Depuis lors, je souffre d’irruption de souvenirs éthiopiens dans les scènes que je vis au quotidien. Je fais peut-être partie de ces personnes insupportables qui ressassent à tout bout de champ des anecdotes du seul pauvre pays un peu exotique qu’ils aient jamais visité.
Mais c’est parce que je n’ai rien oublié.
Des moments aussi glauques que splendides, aussi anodins que structurants… Je me souviens qu’avant de partir on avait fait un souper raclette avec la famille et que j’avais bouclé ma valise en écoutant A$ap Rocky à fond les ballons, et je me surprends à remarquer l’incroyable capacité que l’on a à vivre et à se souvenir de choses extrêmement différentes, de niveaux d’intensité tout à fait inégaux.
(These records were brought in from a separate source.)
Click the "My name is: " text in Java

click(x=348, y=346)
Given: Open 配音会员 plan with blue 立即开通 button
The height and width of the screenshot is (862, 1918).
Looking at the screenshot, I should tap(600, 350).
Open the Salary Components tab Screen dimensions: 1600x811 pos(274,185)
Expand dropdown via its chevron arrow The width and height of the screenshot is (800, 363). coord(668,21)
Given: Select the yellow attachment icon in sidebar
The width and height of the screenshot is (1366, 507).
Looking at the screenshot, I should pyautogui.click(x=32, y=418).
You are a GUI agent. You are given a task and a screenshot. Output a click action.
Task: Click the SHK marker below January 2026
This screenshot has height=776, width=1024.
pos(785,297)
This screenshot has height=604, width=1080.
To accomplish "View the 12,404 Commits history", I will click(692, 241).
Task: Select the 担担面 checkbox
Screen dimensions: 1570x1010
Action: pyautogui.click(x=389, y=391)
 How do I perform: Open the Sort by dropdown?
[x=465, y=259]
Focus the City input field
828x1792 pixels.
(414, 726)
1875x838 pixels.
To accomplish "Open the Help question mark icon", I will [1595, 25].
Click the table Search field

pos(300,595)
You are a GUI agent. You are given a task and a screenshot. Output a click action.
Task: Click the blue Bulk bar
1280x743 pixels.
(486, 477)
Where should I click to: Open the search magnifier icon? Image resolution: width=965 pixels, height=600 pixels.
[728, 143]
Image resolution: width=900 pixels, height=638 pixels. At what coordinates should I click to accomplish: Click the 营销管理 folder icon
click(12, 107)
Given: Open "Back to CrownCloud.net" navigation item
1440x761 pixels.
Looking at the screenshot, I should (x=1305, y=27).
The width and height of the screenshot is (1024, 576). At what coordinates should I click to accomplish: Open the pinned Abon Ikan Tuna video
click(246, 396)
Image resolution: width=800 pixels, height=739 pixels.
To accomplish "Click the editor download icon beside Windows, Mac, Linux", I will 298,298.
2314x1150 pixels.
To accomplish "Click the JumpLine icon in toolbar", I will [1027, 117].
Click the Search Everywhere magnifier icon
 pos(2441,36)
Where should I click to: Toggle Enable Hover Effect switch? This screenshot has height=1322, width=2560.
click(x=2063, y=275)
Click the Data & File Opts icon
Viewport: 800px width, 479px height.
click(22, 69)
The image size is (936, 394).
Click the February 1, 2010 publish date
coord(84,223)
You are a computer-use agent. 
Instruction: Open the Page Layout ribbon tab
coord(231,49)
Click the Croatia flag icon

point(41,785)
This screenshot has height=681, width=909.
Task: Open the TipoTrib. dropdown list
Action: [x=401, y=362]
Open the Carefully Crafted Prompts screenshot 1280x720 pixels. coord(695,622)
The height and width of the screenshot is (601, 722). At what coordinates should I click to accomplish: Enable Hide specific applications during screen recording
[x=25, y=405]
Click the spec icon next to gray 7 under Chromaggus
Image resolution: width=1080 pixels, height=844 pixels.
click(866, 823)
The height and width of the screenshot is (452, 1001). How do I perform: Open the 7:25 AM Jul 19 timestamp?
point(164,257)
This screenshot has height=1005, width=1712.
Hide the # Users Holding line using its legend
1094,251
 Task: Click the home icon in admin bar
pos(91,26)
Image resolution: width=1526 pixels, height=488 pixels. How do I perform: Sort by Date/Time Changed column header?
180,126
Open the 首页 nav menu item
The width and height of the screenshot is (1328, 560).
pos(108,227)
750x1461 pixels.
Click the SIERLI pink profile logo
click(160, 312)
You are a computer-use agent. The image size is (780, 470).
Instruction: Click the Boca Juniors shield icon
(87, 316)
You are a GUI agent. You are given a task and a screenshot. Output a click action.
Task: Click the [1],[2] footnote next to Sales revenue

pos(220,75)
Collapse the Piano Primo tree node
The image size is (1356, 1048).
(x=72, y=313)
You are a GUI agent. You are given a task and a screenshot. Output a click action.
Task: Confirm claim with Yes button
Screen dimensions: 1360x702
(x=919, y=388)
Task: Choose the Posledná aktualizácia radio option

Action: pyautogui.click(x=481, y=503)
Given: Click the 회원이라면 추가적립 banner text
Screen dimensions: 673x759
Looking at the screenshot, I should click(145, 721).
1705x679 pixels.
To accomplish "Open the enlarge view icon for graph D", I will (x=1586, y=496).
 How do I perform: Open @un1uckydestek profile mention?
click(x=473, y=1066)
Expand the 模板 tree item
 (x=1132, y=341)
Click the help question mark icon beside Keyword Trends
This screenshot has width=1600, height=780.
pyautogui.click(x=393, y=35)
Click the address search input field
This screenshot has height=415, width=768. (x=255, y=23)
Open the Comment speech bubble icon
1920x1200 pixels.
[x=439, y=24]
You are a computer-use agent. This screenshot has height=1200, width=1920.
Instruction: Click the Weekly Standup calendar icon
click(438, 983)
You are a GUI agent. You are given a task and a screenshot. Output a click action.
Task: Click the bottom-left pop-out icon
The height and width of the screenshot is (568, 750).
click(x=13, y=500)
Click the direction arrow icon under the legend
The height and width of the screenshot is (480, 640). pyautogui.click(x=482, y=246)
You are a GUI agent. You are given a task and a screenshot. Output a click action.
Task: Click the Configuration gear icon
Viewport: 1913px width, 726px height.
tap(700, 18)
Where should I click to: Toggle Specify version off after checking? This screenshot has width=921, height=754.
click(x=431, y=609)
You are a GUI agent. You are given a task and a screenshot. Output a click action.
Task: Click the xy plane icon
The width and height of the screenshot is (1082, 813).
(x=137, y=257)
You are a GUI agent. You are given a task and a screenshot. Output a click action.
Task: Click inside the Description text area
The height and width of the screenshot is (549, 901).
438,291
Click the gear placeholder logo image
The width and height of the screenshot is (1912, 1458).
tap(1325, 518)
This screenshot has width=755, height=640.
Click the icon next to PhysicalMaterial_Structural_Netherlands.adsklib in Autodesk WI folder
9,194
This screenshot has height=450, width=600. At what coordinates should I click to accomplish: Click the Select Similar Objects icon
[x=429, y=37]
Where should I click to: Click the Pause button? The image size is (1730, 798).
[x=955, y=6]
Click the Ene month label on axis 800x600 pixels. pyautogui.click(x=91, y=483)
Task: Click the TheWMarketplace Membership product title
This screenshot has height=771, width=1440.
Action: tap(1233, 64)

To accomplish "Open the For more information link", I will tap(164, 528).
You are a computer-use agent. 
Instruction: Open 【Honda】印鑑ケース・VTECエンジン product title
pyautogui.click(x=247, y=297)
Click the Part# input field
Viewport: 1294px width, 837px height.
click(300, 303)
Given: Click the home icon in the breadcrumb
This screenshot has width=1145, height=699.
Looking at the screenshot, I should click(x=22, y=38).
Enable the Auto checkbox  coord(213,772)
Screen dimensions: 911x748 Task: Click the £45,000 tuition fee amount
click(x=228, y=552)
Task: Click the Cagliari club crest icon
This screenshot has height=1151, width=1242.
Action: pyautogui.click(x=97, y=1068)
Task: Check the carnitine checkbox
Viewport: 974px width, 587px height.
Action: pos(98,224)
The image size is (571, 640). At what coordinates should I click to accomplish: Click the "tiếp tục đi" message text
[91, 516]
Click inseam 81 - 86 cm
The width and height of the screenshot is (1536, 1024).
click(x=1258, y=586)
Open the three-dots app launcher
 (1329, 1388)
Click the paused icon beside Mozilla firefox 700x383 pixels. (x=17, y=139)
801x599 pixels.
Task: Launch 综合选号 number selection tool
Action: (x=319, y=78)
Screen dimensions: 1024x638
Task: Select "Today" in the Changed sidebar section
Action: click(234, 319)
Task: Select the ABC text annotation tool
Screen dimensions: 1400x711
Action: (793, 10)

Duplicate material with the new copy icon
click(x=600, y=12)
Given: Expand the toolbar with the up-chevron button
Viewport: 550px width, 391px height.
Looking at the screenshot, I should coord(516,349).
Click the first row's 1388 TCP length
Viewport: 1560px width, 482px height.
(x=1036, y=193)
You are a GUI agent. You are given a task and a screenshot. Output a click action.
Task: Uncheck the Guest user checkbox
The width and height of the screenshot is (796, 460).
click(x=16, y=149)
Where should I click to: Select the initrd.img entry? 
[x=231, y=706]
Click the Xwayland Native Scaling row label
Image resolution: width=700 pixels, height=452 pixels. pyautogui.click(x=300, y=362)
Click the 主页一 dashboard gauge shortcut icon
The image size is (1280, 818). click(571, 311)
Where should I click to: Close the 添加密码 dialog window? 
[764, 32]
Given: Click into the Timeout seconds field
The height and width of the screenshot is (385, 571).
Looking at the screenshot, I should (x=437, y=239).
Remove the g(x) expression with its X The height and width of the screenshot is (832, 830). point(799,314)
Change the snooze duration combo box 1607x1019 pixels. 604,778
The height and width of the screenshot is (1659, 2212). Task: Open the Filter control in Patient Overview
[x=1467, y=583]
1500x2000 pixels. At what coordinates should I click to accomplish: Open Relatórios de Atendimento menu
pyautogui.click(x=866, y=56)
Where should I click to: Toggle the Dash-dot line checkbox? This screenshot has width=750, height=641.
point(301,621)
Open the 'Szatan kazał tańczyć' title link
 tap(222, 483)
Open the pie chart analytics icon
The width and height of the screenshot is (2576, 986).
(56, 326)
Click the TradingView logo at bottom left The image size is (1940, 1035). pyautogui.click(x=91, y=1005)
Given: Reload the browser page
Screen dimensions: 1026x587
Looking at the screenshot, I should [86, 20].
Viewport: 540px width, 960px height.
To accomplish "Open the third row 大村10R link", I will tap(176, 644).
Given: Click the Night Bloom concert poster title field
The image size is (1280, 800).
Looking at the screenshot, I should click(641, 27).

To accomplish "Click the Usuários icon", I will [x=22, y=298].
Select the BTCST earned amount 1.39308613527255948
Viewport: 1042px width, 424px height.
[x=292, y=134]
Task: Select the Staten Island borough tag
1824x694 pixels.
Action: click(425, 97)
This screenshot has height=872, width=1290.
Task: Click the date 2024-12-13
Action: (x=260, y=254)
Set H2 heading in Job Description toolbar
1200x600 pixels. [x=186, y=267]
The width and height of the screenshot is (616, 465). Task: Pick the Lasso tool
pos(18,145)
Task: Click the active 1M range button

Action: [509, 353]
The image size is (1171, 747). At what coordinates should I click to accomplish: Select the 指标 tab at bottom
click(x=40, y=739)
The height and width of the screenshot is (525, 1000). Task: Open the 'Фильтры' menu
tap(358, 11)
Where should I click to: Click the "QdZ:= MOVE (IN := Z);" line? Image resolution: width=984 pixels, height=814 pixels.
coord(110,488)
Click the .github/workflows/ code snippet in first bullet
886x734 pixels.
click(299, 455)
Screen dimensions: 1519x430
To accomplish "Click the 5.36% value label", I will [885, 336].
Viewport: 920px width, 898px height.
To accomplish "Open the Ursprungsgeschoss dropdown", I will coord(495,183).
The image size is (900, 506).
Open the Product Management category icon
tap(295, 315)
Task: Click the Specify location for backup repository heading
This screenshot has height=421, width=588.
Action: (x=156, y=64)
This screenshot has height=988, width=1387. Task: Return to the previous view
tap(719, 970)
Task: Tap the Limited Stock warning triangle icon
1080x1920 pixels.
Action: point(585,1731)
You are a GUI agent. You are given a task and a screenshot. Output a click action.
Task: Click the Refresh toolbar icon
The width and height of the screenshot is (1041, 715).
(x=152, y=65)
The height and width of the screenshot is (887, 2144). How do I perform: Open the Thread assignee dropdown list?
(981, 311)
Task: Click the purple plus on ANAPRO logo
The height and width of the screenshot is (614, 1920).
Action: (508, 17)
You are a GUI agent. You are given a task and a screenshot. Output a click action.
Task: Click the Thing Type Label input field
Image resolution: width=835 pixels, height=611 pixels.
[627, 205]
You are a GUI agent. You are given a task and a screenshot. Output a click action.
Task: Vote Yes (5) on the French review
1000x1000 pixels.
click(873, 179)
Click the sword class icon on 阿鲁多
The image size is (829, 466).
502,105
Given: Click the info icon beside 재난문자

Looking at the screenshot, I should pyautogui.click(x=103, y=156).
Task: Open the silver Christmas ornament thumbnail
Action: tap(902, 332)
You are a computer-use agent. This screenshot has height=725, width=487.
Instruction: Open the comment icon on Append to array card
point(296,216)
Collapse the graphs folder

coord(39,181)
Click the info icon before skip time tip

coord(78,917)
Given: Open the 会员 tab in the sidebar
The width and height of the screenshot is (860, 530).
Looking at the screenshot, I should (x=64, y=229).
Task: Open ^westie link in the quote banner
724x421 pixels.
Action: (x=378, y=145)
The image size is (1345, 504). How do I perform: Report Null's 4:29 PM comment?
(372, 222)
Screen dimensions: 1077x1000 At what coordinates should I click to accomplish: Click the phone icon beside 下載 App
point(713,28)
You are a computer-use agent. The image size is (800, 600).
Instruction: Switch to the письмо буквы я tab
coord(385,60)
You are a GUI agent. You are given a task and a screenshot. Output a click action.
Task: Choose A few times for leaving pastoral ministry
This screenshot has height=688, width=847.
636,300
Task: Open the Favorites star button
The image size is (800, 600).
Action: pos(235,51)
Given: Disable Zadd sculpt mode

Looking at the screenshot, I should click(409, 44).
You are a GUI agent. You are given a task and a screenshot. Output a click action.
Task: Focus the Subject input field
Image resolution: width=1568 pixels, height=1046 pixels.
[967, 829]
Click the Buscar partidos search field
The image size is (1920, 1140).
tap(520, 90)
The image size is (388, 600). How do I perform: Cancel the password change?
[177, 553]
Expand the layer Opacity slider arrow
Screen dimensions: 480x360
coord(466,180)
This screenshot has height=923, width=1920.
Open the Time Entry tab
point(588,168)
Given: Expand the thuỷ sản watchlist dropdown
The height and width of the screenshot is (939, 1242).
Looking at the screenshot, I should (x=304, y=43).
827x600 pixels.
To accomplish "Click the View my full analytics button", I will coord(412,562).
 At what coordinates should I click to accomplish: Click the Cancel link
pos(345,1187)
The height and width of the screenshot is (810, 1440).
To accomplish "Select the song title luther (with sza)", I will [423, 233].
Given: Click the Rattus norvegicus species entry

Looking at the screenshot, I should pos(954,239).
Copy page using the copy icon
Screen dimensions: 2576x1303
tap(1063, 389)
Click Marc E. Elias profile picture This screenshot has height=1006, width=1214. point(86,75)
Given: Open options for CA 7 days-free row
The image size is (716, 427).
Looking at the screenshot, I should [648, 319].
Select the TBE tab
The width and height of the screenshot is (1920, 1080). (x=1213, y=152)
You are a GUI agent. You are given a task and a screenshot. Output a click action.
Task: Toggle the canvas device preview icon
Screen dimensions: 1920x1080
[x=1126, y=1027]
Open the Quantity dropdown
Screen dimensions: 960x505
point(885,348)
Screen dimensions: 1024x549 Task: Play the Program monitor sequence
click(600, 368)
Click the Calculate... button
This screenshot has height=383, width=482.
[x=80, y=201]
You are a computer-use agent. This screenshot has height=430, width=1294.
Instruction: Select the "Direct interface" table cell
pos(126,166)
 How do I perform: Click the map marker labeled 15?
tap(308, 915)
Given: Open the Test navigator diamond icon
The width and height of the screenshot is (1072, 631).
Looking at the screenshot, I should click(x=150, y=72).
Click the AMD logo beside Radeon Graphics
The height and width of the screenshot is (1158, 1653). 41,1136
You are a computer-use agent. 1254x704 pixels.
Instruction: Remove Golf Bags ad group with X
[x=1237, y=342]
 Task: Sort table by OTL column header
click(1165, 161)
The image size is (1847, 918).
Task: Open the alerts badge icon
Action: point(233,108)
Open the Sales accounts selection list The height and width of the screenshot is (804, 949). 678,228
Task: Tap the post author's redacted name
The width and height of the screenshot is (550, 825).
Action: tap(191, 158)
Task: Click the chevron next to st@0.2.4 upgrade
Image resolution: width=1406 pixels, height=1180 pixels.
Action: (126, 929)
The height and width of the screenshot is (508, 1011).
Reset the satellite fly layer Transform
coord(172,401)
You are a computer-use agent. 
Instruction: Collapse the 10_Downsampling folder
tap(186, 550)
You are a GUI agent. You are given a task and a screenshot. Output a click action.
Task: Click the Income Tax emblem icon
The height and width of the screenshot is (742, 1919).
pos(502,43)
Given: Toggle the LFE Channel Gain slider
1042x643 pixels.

Cette disproportion entre la mémoire d’un imperceptible détail et celle d’un événement marquant, est parmi tous nos autres contrastes ou incohérences, ce qui nous définit.
Et, parce qu’il n’y a pas de hasards, j’avais acheté un paquet de chewing-gums à l’aéroport avant de partir. Une citation était imprimée à l’intérieur: « Consistency is the last refuge of the unimaginatives ». C’est une phrase d’Oscar Wilde.